It runs off 12volts if that's of any use.
In reply to Toerag:

Colour CRTs run at a hefty voltage; around 36kV. But very low current (and not present on the end cap, but provided by the encapsulated HT transformer via an obvious HT lead and plug to the body of the tube). So turn it off, and leave it off for some time to let the voltage discharge (it should have a built-in discharge resistor). On a 12V powered display, there should be nothing else in there likely to give you a poke.

Provided you have the unit isolated from any mains supply, it will float to whatever voltage your soldering iron tip is at (hopefully, that's isolated, too), so there should be no need to earth anything.

Connecting a mains earth to the chassis will actually be a bad thing to do, since the unit will no longer be floating, and if your soldering iron tip isn't isolated (e.g is connected to mains earth), any components retaining a voltage bias will be shorted to earth via the iron tip.

You may find that it's not a dry joint, but simply the end cap on the tube, and the contacts have oxidised/corroded (especially in a damp environment like a boat, and even more so if it's a sea fishing boat).
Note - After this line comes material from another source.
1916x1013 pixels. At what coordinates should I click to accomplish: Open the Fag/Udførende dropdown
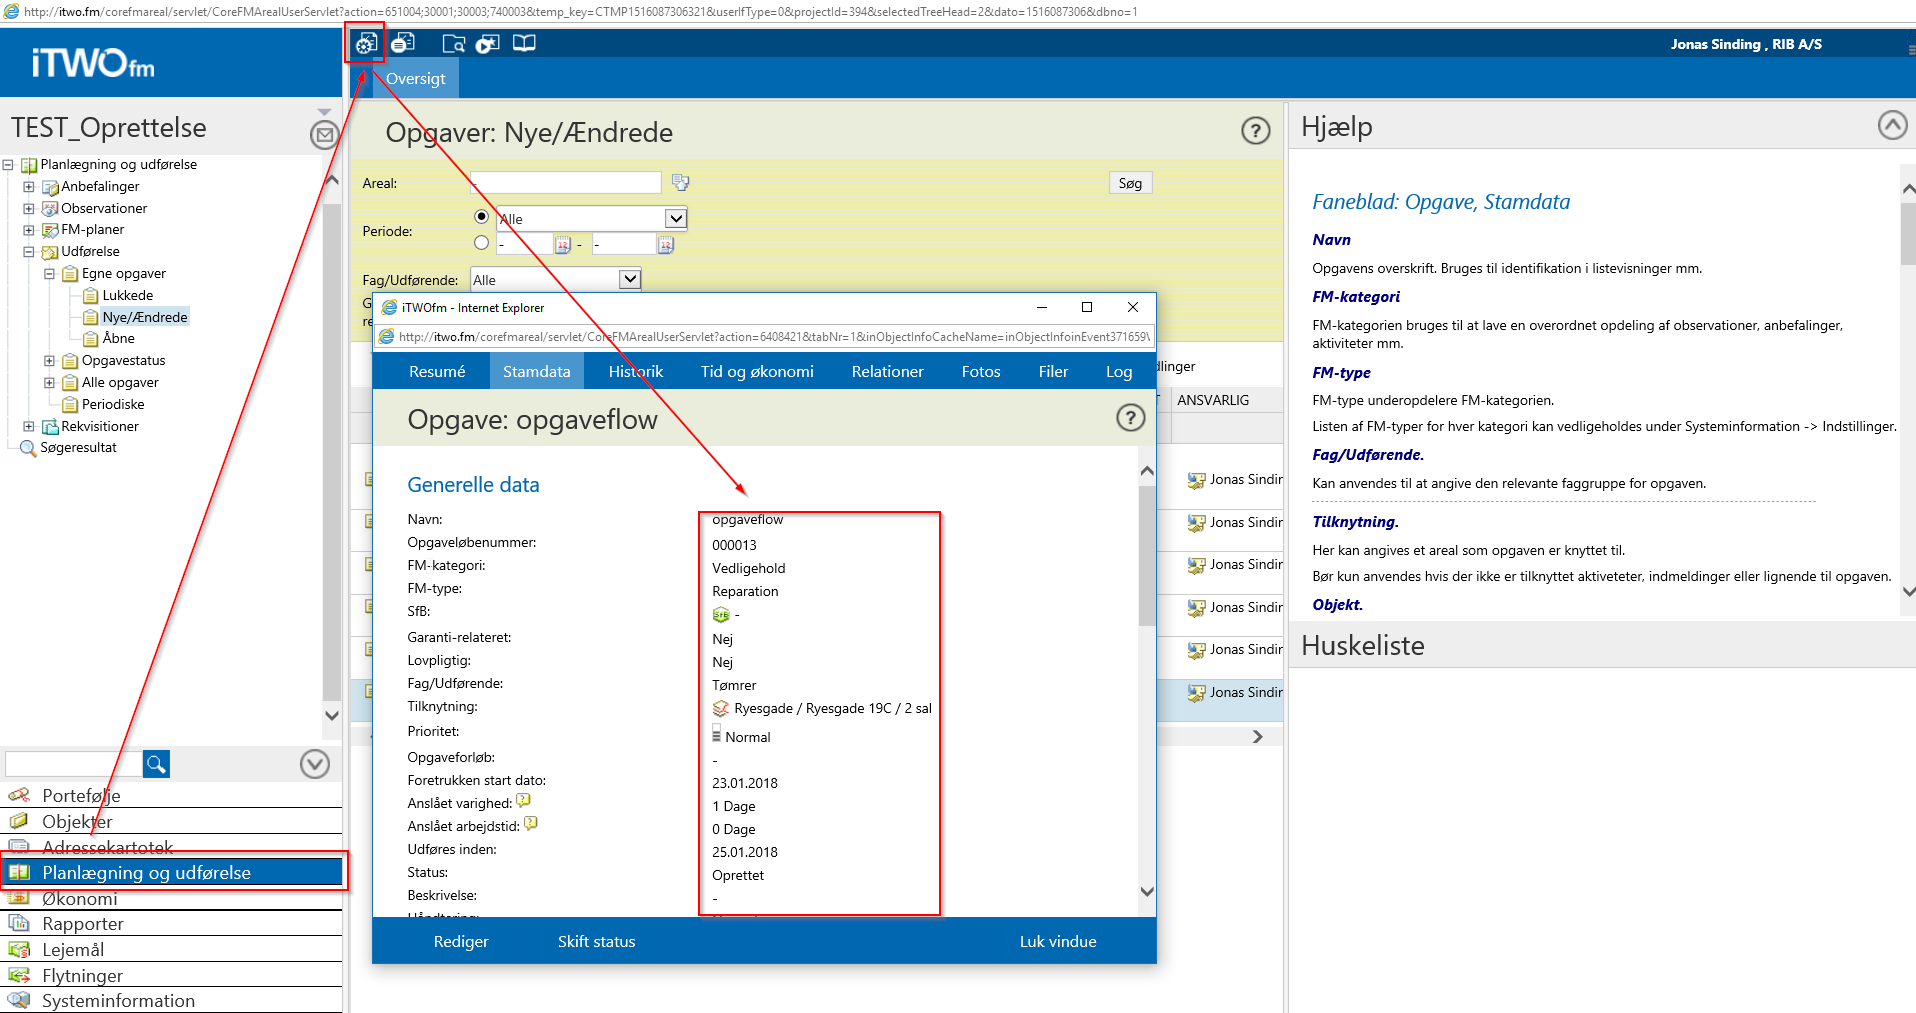[629, 280]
Unplug the cap and have a look. Do the usual trick of making and breaking the connection a few times to clear the oxide.
Post edited at 17:48
OP Toerag 22 Jun 2017
In reply to captain paranoia:

Good-oh, will give it a look tonight
 Pbob 22 Jun 2017
In reply to Toerag:

CRT's have enough lead in the glass that waste ones are normally charcterised as hazardous. But then years of licking TV screens as a kid never did me any harm
 wercat 23 Jun 2017
In reply to captain paranoia:

that and a careful tweak of any trimmer pots perhaps
OP Toerag 23 Jun 2017
In reply to Toerag:

Cracked the case open last night - haven't gone any further, but the problem could well be a small board attached to the pointy end of the tube. The board itself has a big white plastic thing on it which is glued to the back of the tube and the whole board / plastic thingy wobbles a bit relative to the tube. The cables going to the board are glued on as well as soldered and look solid.
In reply to Toerag:

> The board itself has a big white plastic thing on it which is glued to the back of the tube

That's probably the 'end cap' I was referring to, if it's basically a squat cylinder. Essentially, it's a thermionic valve socket, since you can think of the tube as a rather special type of valve. The 'pointy end' of the tube is just like a valve base, with a number of metal contact pins mounted in the glass base.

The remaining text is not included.